HyrEzy Talent Solutions logo

AI Data Engineer

HyrEzy Talent Solutions
1 day ago
Full-time
On-site
Telangana, India

Role: AI Data Engineer

  • Location: Rai Durg, Hyderabad
  • Work mode- Hybrid model working (3 days work from office)
  • Experience: 5 - 8 Years (Minimum 5 years- AI Data Engineer)
  • Mandatory Skills: DVC (Data Version Control) and Airflow, Apache Spark, Flink, and Kafka,  Advanced level Python and AI logic and Rust (or C++), Vector Database Mastery like configuration of HNSW indexes, scalar quantization, and metadata filtering strategies
  • Budget: 18 - 32 LPA
  • Qualification: Bachelor of Engineering - Bachelor of Technology (B.E./B.Tech.)
  • Notice period: Immediate / early joiners (Max. 15-30 days)
  • Interview Process: 2 - 3 Technical rounds

Important Note:

  • We are currently prioritizing immediate / early joiners (maximum 15-30 days- notice period above 30 days will be automatically rejected.).
  • All mandatory technical skills must be clearly highlighted within the project descriptions in your resume, not just listed in the Skills or Roles & Responsibilities sections .

Position Overview:

We are seeking a hardcore, hands-on AI Data Engineer to build the high-performance data infrastructure required to power autonomous AI agents. You won't just be moving data from A to B; you will be architecting Dynamic Context Windows, managing Real-time Semantic Indexes, and building Self-Cleaning Data Pipelines that feed our "Super Employee" agents.

Key Responsibilities:

  • Vector & Graph ETL: Design and maintain pipelines that transform unstructured data (PDFs, emails, logs, chats) into optimized embeddings for Vector Databases (Pinecone, Weaviate, Milvus).
  • Semantic Data Modeling: Engineer data structures that optimize for Retrieval-Augmented Generation (RAG), ensuring agents find the "needle in the haystack" in milliseconds.
  • Knowledge Graph Construction: Build and scale Knowledge Graphs (Neo4j) to represent complex relationships in our trading and support data that standard vector search misses.
  • Automated Data Labeling & Synthetic Data: Implement pipelines using LLMs to auto-label datasets or generate synthetic edge cases for agent training and evaluation.
  • Stream Processing for Agents: Build real-time data "listeners" (Kafka/Flink) that feed live context to agents, allowing them to react to market or support events as they happen.
  • Data Reliability & "Drift" Detection: Build monitoring for "Embedding Drift", identifying when the statistical distribution of your data changes and the agent's "knowledge" becomes stale.  

Qualifications:

  • Vector Database Mastery: Expert-level configuration of HNSW indexes, scalar quantization, and metadata filtering strategies within Pinecone, Milvus, or Qdrant.
  • Advanced Python & Rust: Proficiency in Python for AI logic and Rust (or C++) for high-performance data processing and custom embedding functions.
  • Big Data Ecosystem: Hands-on experience with Apache Spark, Flink, and Kafka in a high-throughput environment (Trading/FinTech preferred).
  • LLM Data Tooling: Deep experience with Unstructured.io, LlamaIndex, or LangChain for document parsing and chunking strategy optimization.
  • MLOps & DataOps: Mastery of DVC (Data Version Control) and Airflow/Prefect for managing complex, non-linear AI data workflows.
  • Embedding Models: Understanding of how to fine-tune embedding models (e.g., BGE, Cohere, or OpenAI) to better represent domain-specific (Trading) terminology.

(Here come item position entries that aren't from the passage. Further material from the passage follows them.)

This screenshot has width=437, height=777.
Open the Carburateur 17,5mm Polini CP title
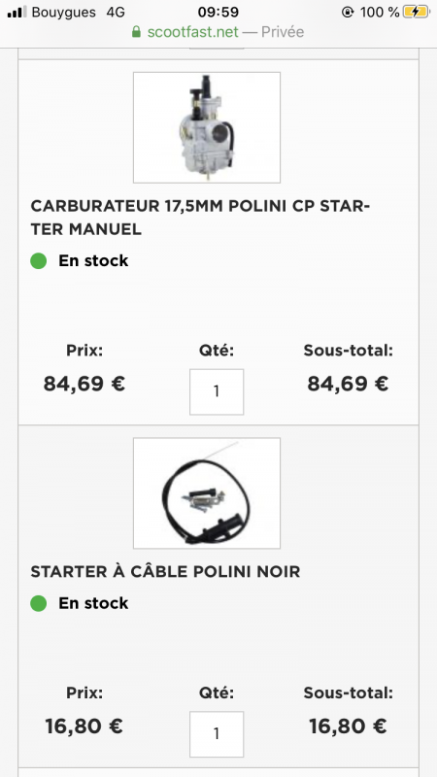(x=200, y=218)
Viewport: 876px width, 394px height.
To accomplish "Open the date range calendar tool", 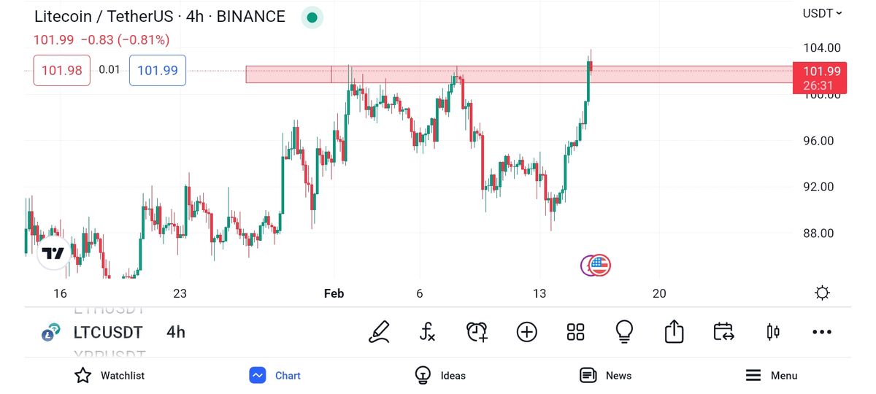I will click(x=723, y=332).
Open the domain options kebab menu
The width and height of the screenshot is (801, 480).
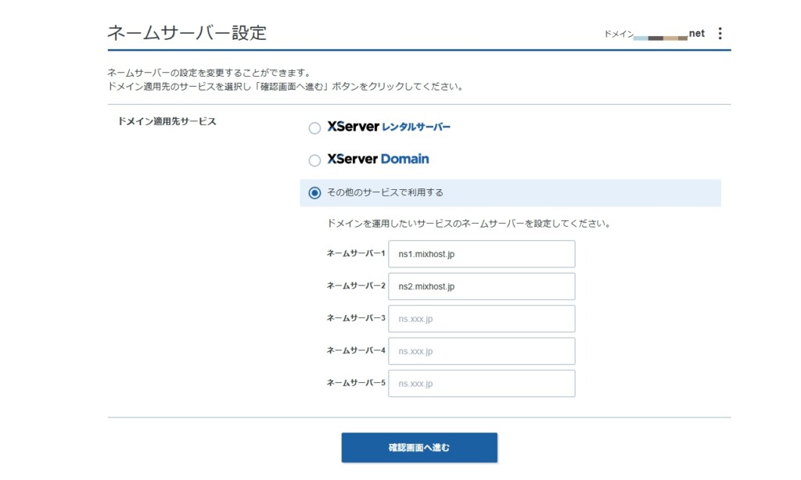(719, 33)
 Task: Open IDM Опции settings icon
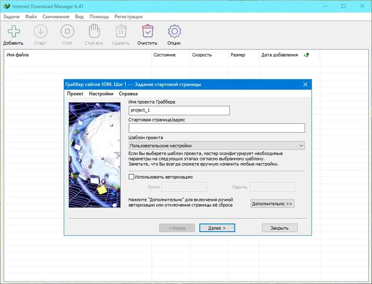(173, 33)
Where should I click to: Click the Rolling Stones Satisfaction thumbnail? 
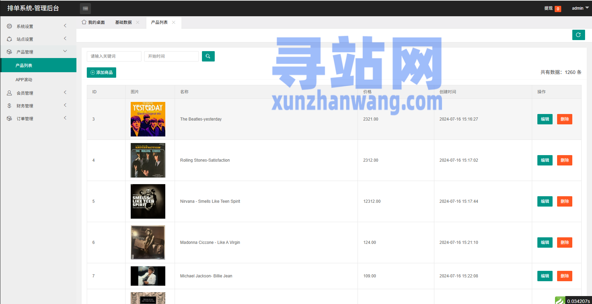(x=148, y=160)
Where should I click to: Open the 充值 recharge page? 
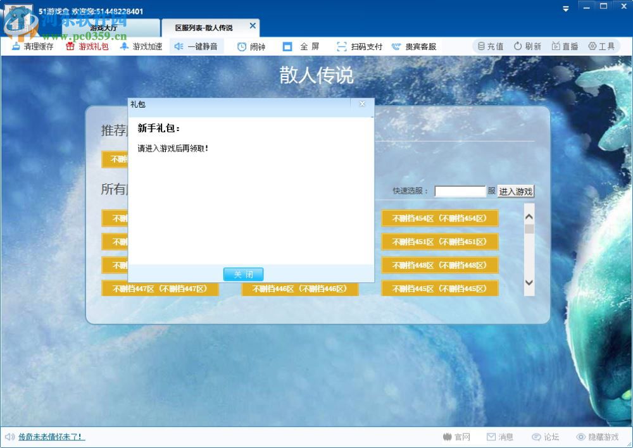click(x=490, y=46)
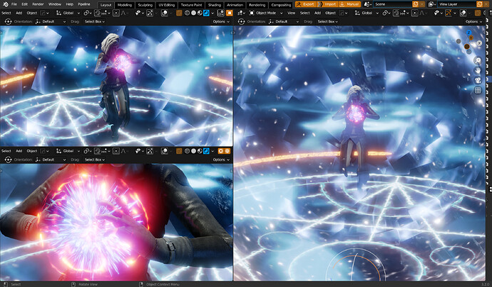Open the Render menu
The height and width of the screenshot is (287, 492).
(38, 4)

Additional qualifications:

  • Chunking Strategy Architect: You don't just "split text." You implement Semantic Chunking and Parent-Child retrieval strategies to maximize LLM context relevance.
  • Cold/Warm/Hot Storage Strategy: Managing cost and latency by tiering data between Vector DBs (Hot), SQL/NoSQL (Warm), and S3/Data Lakes (Cold).
  • Privacy & Redaction Pipelines: Building automated PII (Personally Identifiable Information) redaction into the ingestion layer to ensure agents never "see" or "leak" sensitive user data.

Why Join ?

  • Opportunity to lead transformative initiatives, modernizing legacy systems and shaping the future of trading technology.
  • Work with cutting-edge technologies in a dynamic, fast-paced environment.
  • Competitive compensation, professional growth opportunities, and the chance to work with industry-leading experts.